Top of Supplied records

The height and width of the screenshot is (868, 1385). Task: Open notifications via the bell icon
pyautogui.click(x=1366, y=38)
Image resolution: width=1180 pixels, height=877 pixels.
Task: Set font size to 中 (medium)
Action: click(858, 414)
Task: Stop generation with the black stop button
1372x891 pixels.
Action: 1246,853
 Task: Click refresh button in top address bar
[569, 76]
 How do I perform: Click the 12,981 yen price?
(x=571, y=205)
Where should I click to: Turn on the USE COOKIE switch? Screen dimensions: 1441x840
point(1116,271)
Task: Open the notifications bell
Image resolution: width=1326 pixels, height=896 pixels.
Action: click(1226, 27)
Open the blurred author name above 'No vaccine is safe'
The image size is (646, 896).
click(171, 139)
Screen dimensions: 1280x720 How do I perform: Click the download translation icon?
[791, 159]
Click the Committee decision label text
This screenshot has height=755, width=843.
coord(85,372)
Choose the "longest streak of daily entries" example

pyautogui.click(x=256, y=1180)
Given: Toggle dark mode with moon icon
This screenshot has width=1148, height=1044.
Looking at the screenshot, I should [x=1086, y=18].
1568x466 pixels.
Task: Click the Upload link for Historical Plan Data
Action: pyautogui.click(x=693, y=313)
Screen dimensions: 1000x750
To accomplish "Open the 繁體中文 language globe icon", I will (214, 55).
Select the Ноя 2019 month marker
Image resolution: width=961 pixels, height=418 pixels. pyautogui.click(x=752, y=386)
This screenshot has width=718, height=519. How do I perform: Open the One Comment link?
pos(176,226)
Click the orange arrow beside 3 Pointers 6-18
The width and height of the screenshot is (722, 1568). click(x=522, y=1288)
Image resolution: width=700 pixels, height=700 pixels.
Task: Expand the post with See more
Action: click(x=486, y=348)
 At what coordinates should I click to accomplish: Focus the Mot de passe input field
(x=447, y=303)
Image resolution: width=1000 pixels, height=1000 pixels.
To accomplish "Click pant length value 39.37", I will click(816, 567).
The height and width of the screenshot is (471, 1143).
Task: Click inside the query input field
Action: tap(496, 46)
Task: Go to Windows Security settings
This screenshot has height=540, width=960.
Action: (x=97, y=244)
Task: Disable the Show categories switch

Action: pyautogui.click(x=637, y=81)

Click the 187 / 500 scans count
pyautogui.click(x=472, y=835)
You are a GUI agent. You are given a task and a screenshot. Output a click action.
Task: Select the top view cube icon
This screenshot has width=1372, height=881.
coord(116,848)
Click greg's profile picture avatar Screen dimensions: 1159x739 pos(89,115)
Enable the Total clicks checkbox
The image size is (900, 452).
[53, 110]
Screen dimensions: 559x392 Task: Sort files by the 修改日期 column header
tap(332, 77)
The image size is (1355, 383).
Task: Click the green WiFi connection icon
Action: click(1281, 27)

Bottom of Supplied records

▶ About this exercise:
I'd like the lines above from the one with "Task: Disable the Show categories switch" up to and including the one with "Task: Select the top view cube icon" copied exactly, with no other lines.

▶ Written answer:
Task: Disable the Show categories switch

Action: pyautogui.click(x=637, y=81)

Click the 187 / 500 scans count
pyautogui.click(x=472, y=835)
You are a GUI agent. You are given a task and a screenshot. Output a click action.
Task: Select the top view cube icon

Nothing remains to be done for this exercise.